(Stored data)
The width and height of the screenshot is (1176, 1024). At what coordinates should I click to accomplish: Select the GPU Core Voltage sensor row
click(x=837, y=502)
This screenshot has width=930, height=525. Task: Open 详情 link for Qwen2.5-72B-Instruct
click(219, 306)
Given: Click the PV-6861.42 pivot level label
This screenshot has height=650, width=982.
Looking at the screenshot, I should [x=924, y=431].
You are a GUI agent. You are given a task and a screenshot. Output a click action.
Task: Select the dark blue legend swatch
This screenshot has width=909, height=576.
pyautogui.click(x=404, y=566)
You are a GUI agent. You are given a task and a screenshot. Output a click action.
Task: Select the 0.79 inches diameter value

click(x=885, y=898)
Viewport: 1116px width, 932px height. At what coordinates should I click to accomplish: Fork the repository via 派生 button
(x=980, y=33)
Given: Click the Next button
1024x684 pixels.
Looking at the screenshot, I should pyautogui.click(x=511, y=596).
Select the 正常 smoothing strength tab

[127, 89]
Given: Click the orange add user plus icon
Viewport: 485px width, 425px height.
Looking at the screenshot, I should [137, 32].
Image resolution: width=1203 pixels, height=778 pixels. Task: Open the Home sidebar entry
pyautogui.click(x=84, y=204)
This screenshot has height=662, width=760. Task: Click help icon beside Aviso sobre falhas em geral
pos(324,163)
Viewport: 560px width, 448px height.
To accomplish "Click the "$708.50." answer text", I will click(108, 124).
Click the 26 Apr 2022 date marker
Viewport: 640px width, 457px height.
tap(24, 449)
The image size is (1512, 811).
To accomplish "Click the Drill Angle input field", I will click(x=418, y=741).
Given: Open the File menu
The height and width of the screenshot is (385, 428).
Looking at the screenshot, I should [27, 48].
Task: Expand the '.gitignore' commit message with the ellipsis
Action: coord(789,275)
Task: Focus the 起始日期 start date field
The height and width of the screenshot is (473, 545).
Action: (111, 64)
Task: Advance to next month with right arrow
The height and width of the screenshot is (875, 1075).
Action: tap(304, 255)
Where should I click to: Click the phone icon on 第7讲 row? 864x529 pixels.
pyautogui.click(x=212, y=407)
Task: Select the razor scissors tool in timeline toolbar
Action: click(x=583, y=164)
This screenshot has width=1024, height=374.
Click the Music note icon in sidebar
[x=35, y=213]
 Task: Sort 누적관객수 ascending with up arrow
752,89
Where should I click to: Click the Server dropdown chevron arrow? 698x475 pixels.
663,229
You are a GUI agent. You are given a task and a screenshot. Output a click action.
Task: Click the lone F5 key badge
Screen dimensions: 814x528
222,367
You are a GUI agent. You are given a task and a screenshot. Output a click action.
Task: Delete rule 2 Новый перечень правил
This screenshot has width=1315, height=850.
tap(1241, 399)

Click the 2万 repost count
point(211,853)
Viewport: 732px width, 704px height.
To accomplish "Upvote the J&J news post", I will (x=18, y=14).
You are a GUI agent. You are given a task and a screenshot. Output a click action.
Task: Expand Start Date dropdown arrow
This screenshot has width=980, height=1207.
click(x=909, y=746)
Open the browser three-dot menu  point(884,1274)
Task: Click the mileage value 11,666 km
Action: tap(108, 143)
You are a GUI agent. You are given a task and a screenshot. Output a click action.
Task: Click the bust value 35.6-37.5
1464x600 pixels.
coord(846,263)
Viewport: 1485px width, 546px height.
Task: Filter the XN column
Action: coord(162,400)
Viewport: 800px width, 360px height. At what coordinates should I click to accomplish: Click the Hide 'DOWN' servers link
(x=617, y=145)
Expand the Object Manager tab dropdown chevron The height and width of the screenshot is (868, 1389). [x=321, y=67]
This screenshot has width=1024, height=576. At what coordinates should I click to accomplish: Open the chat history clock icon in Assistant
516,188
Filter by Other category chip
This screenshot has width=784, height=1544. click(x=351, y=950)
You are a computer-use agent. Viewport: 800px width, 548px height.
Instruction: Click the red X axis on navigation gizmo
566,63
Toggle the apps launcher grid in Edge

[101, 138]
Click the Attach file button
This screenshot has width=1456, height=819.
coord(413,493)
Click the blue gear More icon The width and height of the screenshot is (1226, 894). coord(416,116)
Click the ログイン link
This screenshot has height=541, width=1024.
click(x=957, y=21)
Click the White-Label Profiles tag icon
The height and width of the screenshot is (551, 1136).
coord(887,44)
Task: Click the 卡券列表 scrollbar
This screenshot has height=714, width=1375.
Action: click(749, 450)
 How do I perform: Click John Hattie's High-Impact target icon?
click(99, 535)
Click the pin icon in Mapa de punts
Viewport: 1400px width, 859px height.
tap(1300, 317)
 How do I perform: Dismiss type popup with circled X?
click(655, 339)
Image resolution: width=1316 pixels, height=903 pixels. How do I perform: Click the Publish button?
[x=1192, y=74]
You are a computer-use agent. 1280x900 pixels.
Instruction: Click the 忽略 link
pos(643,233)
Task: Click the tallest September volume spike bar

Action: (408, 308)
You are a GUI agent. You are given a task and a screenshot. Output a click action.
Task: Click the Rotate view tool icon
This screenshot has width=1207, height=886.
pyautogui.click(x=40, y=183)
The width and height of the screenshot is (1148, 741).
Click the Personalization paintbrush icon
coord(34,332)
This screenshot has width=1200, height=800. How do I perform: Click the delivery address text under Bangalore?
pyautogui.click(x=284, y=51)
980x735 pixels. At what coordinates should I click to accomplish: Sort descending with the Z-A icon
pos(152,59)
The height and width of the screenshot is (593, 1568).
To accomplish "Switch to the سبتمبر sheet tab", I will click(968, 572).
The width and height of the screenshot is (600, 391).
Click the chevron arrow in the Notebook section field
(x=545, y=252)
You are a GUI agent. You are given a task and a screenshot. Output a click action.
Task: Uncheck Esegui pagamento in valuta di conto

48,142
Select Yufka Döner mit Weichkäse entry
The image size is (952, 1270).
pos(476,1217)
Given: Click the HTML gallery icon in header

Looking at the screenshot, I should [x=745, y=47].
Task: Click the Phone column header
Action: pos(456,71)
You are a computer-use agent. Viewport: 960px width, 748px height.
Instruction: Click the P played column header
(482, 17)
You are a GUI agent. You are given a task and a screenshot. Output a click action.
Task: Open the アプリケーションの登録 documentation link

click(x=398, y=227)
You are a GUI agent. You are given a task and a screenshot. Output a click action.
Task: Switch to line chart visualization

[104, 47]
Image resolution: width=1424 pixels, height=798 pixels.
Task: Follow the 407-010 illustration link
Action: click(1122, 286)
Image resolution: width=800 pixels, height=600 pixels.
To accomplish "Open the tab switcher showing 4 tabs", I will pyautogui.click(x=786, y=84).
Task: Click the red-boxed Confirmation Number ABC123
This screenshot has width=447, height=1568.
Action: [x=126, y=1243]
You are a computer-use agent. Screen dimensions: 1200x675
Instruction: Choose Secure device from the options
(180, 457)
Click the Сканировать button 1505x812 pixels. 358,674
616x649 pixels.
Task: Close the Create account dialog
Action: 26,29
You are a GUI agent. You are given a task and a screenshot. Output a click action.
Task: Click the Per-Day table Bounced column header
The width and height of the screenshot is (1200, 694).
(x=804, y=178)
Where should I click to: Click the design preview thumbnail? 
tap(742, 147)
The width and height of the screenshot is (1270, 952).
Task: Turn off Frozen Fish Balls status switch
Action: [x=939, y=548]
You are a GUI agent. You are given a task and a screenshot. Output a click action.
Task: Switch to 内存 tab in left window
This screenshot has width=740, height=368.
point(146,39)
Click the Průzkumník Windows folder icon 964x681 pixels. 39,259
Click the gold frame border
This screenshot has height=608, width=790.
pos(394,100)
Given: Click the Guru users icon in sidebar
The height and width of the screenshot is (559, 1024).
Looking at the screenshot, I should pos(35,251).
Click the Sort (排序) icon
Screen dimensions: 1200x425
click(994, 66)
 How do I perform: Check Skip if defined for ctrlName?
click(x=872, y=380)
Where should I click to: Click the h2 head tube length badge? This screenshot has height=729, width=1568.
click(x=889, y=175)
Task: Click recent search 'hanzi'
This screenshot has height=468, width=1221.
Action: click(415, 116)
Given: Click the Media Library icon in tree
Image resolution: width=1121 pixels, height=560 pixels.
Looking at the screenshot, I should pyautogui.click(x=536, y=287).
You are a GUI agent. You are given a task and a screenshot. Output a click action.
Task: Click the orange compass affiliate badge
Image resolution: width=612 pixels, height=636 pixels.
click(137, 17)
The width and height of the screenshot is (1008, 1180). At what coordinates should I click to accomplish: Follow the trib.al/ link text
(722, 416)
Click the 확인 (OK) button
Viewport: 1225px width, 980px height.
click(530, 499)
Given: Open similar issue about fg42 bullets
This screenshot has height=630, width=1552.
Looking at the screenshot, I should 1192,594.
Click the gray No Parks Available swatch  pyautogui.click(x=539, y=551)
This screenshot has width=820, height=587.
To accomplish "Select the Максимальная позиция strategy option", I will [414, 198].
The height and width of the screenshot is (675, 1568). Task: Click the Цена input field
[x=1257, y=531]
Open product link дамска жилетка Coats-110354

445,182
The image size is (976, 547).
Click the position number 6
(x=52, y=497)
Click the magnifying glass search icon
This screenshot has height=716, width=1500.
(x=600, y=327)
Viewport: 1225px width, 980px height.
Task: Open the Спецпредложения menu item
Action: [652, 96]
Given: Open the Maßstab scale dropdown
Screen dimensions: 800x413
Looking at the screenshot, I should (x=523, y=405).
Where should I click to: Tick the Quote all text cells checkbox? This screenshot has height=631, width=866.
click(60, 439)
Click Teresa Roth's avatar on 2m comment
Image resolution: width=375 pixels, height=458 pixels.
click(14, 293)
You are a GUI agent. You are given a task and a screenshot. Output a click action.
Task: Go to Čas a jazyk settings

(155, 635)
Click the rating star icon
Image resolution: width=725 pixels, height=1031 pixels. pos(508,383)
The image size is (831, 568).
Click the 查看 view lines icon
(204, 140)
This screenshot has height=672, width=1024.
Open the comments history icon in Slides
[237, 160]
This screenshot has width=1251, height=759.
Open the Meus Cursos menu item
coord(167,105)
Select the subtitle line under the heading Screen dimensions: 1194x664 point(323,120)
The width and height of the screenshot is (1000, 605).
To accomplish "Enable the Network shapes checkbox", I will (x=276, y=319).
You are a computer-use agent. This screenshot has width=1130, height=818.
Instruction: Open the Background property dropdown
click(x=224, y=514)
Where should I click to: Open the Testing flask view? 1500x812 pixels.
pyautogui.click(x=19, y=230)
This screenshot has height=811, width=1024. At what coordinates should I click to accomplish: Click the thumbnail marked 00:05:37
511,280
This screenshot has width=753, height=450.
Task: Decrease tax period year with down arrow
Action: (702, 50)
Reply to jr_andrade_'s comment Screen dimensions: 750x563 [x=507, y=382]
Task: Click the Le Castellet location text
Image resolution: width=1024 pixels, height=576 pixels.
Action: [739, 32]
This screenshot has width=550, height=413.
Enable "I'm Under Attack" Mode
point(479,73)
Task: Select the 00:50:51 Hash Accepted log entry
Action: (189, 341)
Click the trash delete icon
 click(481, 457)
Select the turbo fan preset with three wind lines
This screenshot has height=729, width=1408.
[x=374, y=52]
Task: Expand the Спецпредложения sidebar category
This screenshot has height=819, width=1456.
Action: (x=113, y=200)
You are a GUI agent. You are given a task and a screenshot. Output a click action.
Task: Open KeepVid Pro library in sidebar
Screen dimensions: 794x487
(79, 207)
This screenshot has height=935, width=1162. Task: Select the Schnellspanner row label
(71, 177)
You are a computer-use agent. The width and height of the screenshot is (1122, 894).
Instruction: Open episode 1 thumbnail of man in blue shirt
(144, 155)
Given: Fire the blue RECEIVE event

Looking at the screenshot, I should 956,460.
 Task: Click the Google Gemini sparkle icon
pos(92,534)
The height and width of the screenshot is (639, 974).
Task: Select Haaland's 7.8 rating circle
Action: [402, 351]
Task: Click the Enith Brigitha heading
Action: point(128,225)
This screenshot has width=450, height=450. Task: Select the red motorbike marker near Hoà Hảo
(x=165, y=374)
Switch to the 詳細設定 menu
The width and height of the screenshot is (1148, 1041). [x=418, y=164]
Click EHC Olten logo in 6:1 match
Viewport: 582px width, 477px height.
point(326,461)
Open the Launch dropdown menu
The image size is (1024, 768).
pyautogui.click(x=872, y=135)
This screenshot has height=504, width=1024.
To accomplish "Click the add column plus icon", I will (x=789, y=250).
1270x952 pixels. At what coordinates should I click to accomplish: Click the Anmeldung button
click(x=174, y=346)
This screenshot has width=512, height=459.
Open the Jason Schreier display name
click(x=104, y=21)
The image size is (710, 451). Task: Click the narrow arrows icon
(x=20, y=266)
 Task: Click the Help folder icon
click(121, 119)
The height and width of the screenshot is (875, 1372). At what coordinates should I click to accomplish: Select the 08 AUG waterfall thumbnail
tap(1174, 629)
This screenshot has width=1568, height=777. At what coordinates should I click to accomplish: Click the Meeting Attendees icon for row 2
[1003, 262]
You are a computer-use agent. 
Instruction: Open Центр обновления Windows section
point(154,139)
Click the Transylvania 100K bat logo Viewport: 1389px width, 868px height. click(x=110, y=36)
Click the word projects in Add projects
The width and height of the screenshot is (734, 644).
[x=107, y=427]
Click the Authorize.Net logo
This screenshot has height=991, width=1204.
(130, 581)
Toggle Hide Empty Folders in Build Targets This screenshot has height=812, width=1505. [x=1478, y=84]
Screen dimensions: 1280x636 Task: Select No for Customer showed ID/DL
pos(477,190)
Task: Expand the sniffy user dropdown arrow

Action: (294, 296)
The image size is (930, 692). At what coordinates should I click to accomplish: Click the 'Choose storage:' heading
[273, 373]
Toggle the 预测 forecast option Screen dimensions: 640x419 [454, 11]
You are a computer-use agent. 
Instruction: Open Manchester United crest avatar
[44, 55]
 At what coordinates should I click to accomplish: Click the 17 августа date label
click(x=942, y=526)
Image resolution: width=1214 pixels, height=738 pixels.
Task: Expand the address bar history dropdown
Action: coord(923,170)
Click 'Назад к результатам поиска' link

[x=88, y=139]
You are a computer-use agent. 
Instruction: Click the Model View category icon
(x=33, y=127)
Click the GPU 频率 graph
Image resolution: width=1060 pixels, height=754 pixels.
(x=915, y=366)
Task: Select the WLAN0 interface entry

### Your objective
Every line above in which the word "orange" occurs is to be copied.

### Solution to this task
Given: Click the orange add user plus icon
Task: Click the orange compass affiliate badge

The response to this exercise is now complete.